### Textauszug
——

Neß selbst hat in diesem Prozeß keine gute Figur gemacht. Daß er in Interviews, Aussagen und einem kürzlich erschienenen Buch einen Polizisten namentlich und gnadenlos als Initiator des Racheakts darstellte und im Prozeß selbiges zurücknahm, machte einen schäbigen Eindruck. Seine Komplott-Theorie ist dadurch nicht gerade glaubhafter geworden. Das Entscheidende ist ohnehin nicht, ob sich ein Racheakt nachweisen läßt – dazu müßte schon ein Polizist auspacken –, sondern daß viele dies für möglich und wahrscheinlich halten.

——

### Arbeitsauftrag A
Schreibe aus dem Textauszug die Stelle ab, die bei „Neß selbst hat“ beginnt und bei „und wahrscheinlich halten.“ endet.
### Arbeitsauftrag B
Zähle alle Wege auf, auf denen Neß laut Textauszug einen Polizisten als Initiator des Racheakts darstellte.
Stütze dich dabei nur auf den Textauszug.

### Zeilenauszüge
——

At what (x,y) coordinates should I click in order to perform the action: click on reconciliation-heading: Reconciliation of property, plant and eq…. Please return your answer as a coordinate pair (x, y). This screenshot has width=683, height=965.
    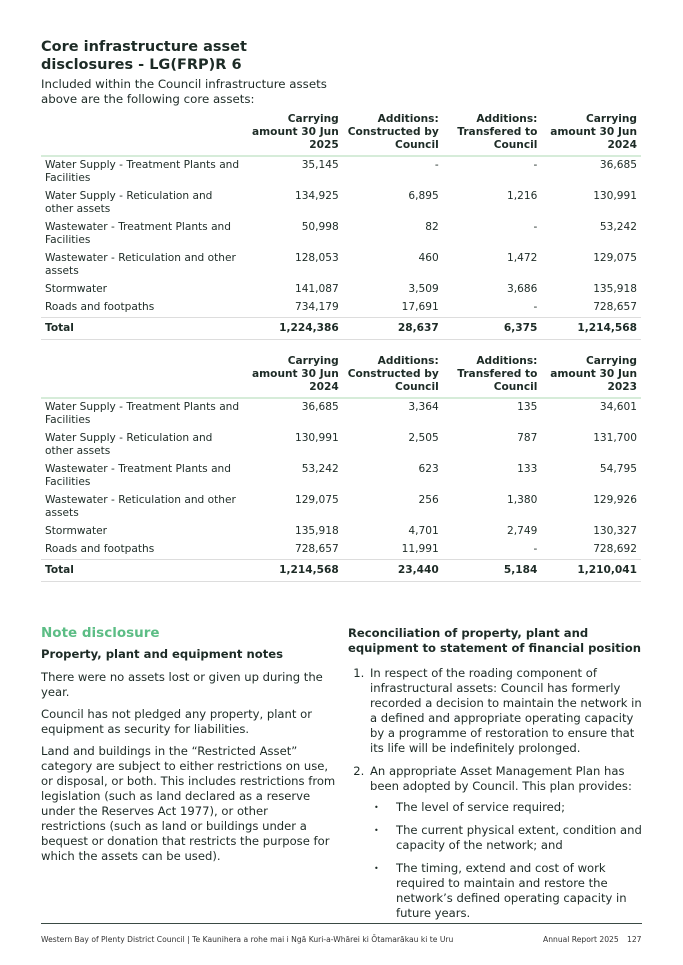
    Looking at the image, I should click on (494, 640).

——

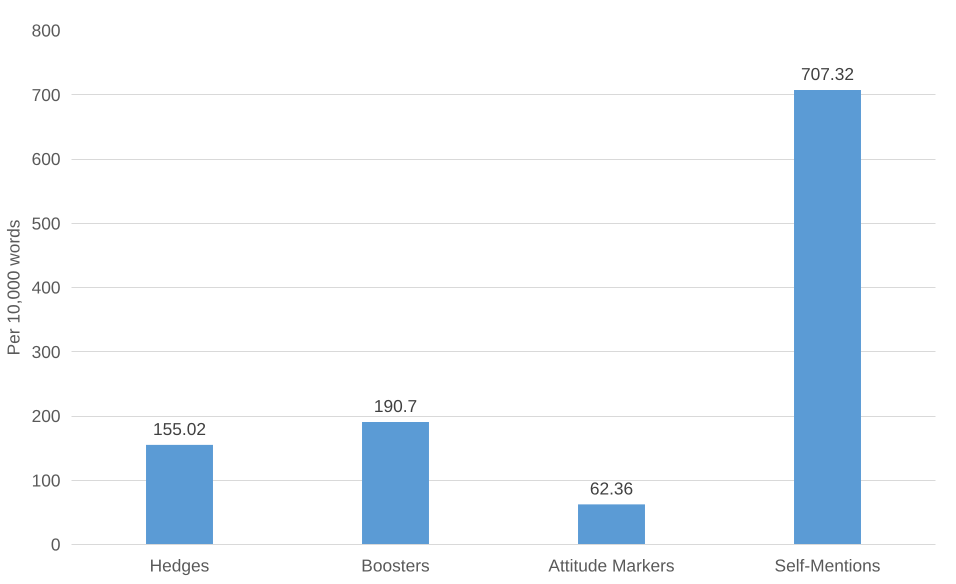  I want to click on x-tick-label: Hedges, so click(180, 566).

——

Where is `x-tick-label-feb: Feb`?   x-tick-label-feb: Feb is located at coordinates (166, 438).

——

### Schriftliche Antwort A
Neß selbst hat in diesem Prozeß keine gute Figur gemacht. Daß er in Interviews, Aussagen und einem kürzlich erschienenen Buch einen Polizisten namentlich und gnadenlos als Initiator des Racheakts darstellte und im Prozeß selbiges zurücknahm, machte einen schäbigen Eindruck. Seine Komplott-Theorie ist dadurch nicht gerade glaubhafter geworden. Das Entscheidende ist ohnehin nicht, ob sich ein Racheakt nachweisen läßt – dazu müßte schon ein Polizist auspacken –, sondern daß viele dies für möglich und wahrscheinlich halten.

### Schriftliche Antwort B
- Interviews
- Aussagen
- ein kürzlich erschienenes Buch